Partial pyrolysis would increase the demand for hydrogen from electrolysis since not all the hydrogen would be recovered from the methane in a partial pyrolysis operation. This in turn would require more water from the environment. Balancing these various possibilities in the light of economic and site-specific considerations will present a delightful problem in optimization of the configuration of each titrator. I will leave the detailed thermal balances, product spectra, energy requirements etc. of the titrators for others to examine. It is a study some agency should be carrying out.

Some of the carbon can be used as it is produced, for example in industrial materials or in soil conditioning, while the rest of this solid and reasonably-stable material could easily be stockpiled above ground, using suitable precautions to prevent accidental ignition. There should be little danger of water pollution from runoff of rainwater from surface piles of carbon produced by a properly-designed pyrolysis unit. The carbon piles would also serve as stored fuel for the titrators, to release carbon dioxide into the atmosphere by combustion in case of a temperature drop due to a possible (even likely) global cooling episode in the future.

There are alternative processes for the chemistry of the titrators such as the Bosch reaction, which would be difficult to commercialize using existing catalysts, but would simplify carbon extraction from carbon dioxide. However, this process would complicate the synthesis of useful hydrocarbons. Alternatively, the captured carbon dioxide could be used to produce carbon monoxide which would then be used to produce hydrocarbons by a Fischer-Tropsch process. More studies are needed, but there is no doubt that currently-available technology can tackle the Climate Change problem and establish a constant climate that governments world-wide must agree upon; there lies the political problem. We need sensible policies, fair and honest compromises, commitment and effective organizations.

Notice that I say climate not weather. The world temperature average can be kept to an assigned value over time, but the weather will continue to vary. At this time, we are not in a position to control regional or local weather except by enclosing volumes of space inside structures, say by building domes over cities. There will continue to be hurricanes and droughts and severe winters and wet summers; all the ups and downs and vagaries of weather we currently experience. What can be controlled is any trend in the average global temperature: i.e. changes in the global climate. Any foreseeable activity due to man or nature which might dislodge the global temperature from its pre-selected average will be leveled by the titrators.

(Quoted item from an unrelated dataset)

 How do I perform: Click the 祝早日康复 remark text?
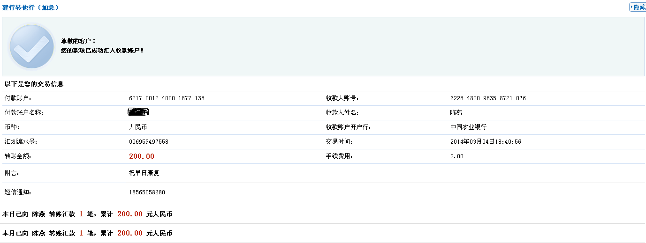click(144, 173)
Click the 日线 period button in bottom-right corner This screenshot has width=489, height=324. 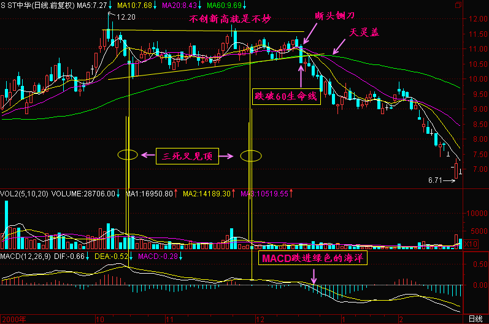coord(475,319)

The real sticking points in this whole enterprise are economic and political, not technical. The technology exists. But who organizes and pays for the construction and operation of the titrators? Where to locate them? How to agree on the level of atmospheric carbon dioxide that needs to be maintained to keep a selected global average temperature constant? What average temperature will be acceptable globally if we can control climate to our specifications? All these are questions that a competent international organization will have to handle. It cannot be done by unilateral action or bilateral agreements. I see no organization with the appropriate funding or authority to do this as things now stand. Internationally, our political bodies do not even encourage nuclear energy as a source of energy capable of reducing carbon dioxide release by replacing fossil fuels, never mind to satisfy the clean energy demand for keeping the global climate constant using titrators.

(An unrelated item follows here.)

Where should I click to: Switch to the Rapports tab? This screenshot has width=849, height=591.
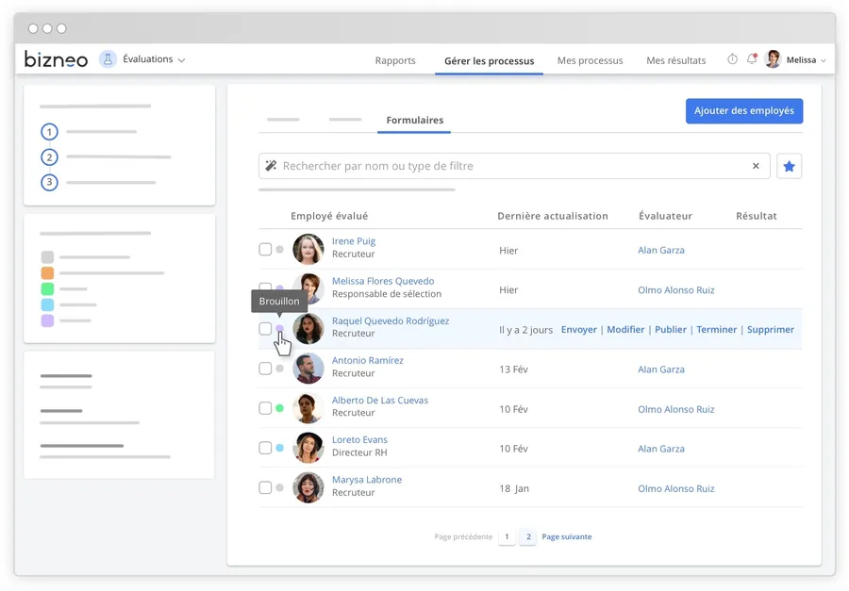coord(395,60)
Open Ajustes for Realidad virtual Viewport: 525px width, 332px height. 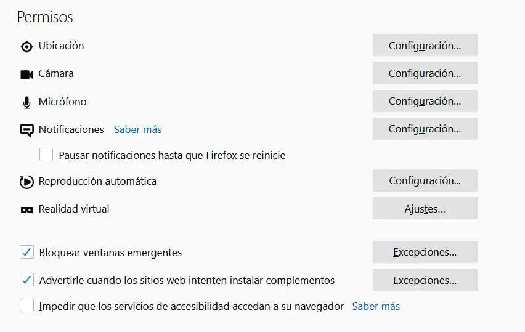click(x=425, y=209)
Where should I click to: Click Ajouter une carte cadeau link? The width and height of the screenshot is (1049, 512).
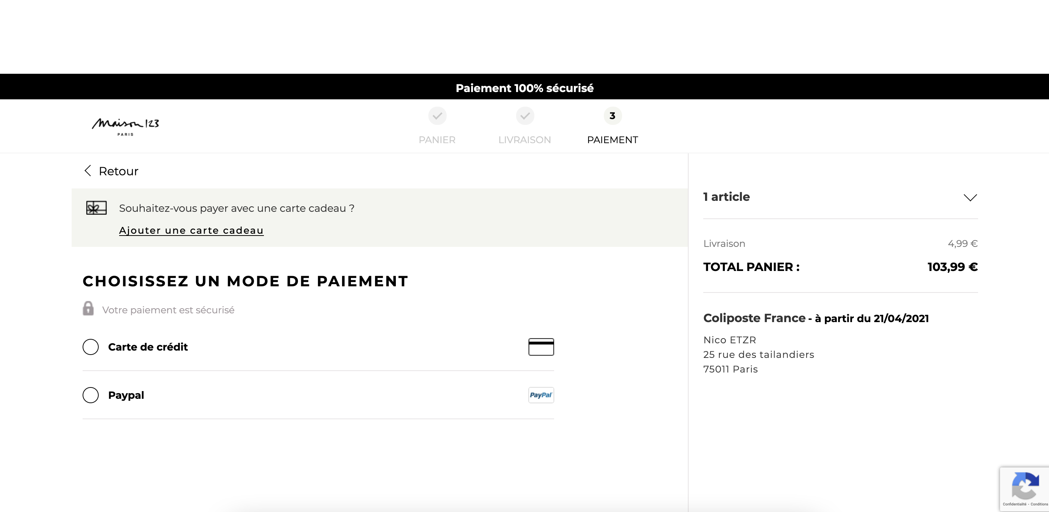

Governments and activists are fussing, threatening, complaining, and fear-mongering. They are proposing non-nuclear solutions that destroy vistas, kill birds and deplete rare-element resources, not to mention putting a burden on global prosperity, but as yet there are no well-reasoned proposals to deal with the inevitable ups and downs of long-term climate cycles. No definitive answer is “blowing in the wind.” Yet the technology is there, ready and waiting to be implemented.